From Casetext: Smarter Legal Research

Austad v. United States Steel Corp.

United States District Court, N.D. California, S.D
May 24, 1956
141 F. Supp. 437 (N.D. Cal. 1956)

Summary

In Austad v. United States Steel Corp., 141 F. Supp. 437 (N.D.Calif. 1956), the Court remarked that jurisdiction is not to be determined by the niceties of pleadings and concluded that the congressional intent behind 15 U.S.C.A. § 22 "is not to be frustrated by any lack of artistry in plaintiff's pleading." Id.

Summary of this case from Fooshee v. Interstate Vending Company

Opinion

Nos. 34967, 35080.

May 24, 1956.

Hildebrand, Bills McLeod, Oakland, Cal., for plaintiffs.

McCutchen, Thomas, Matthews Greene, San Francisco, Cal., for defendant United States Steel Corporation.


These are motions by defendant Inland Steel Company to quash purported service of summons, and to dismiss for lack of venue and jurisdiction in the above companion cases.

▸ **DATA EXTRACT**:
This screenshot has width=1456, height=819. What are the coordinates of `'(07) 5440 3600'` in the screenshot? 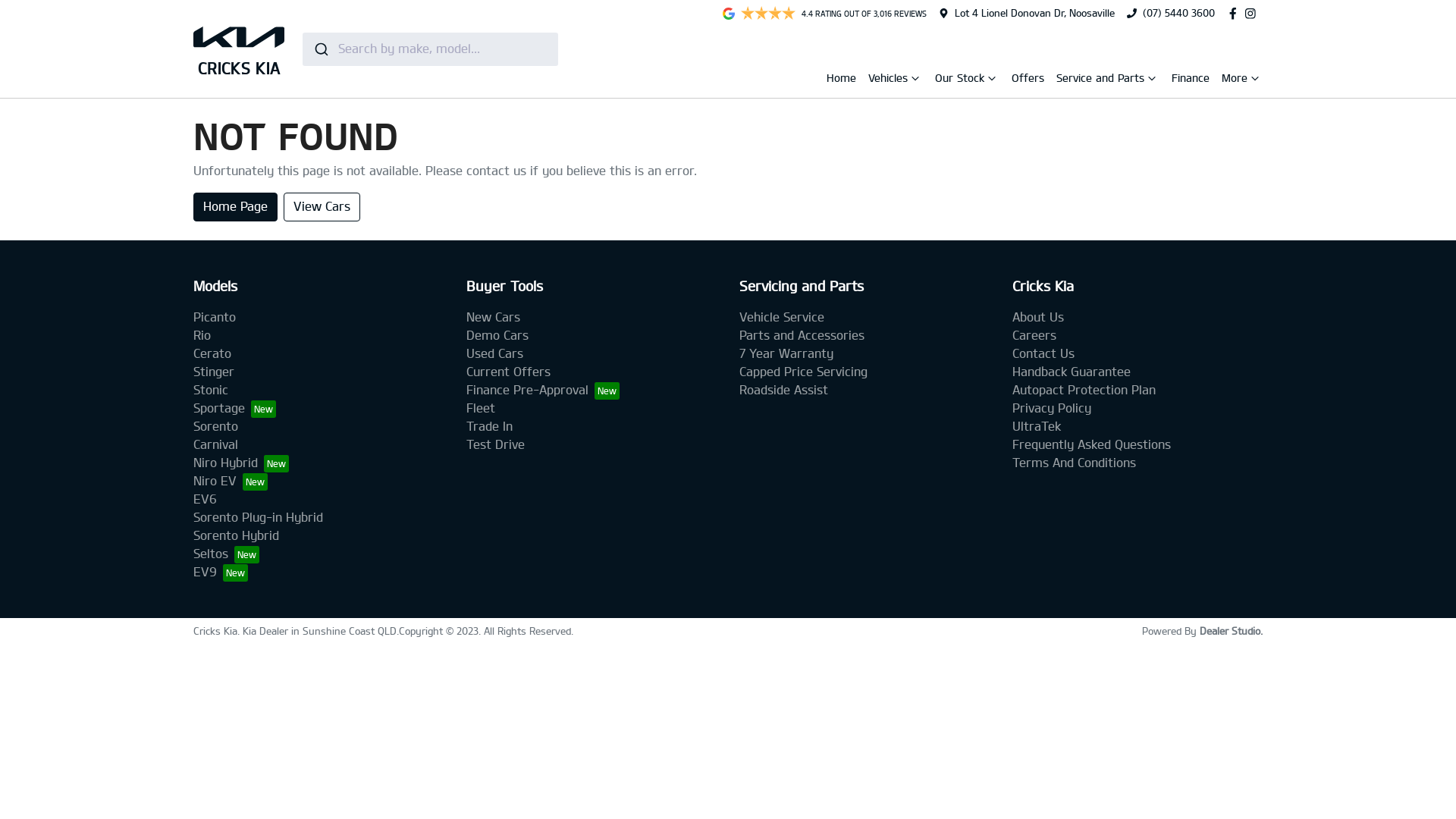 It's located at (1178, 12).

▸ **AIM OF THE EXERCISE**: In the Austad v. United States Steel Corp. excerpt above, which defendant filed the motions to quash service of summons and to dismiss for lack of venue and jurisdiction?

▸ **RESPONSE TO THE TASK**: Inland Steel Company